Daniel Hogan, Analyst, Baird: Okay. And then last one for me. Following the Seattle sale, does this make there’d be less of an urge to sell more assets? Is that still a focus? And does that affect any of the upcoming transactions that you’re looking to do?

Richard Stockton, President and Chief Executive Officer, Braemar Hotels and Resorts: Yes. Thanks, Daniel. Yes, I think with the sale of Seattle, we’ll have a significant cash balance on the balance sheet, gives us more flexibility to pursue various initiatives. That so I’d say, as I said in our public announcement, we don’t have any further property sales plan for this year. But I think 2026, we’ll assess when it comes.

We certainly wouldn’t rule it out. Yeah. I think the the transaction environment continues to improve. We had a very interested group, a large group of interested buyers on this in Seattle process. So I feel like we achieved full market value for that asset.

And as the debt markets continue to heal, potentially cost of financing comes down a bit, we should see even more interest in our assets going into next year.
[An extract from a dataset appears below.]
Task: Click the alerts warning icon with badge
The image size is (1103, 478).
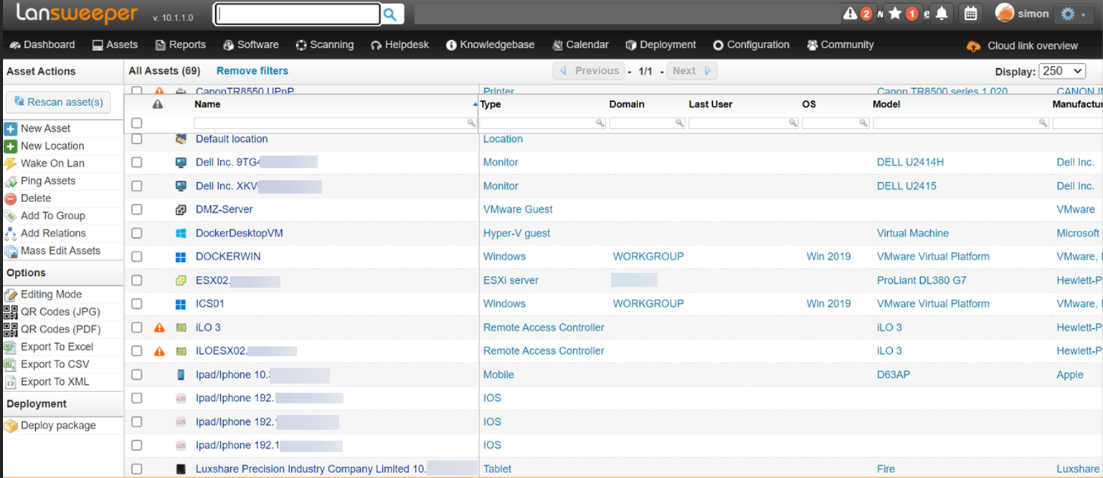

I’m definitely open to it at that point.

Daniel Hogan, Analyst, Baird: Great. Thank you very much.

Regina, Conference Operator: And that will conclude our question and answer session. I’ll turn the call back over to management for any closing remarks.

Richard Stockton, President and Chief Executive Officer, Braemar Hotels and Resorts: Yes. Thank you for joining us on our second quarter earnings call, we look forward to speaking with you again next quarter.

Regina, Conference Operator: This concludes today’s call. Thank you all for joining. You may now disconnect.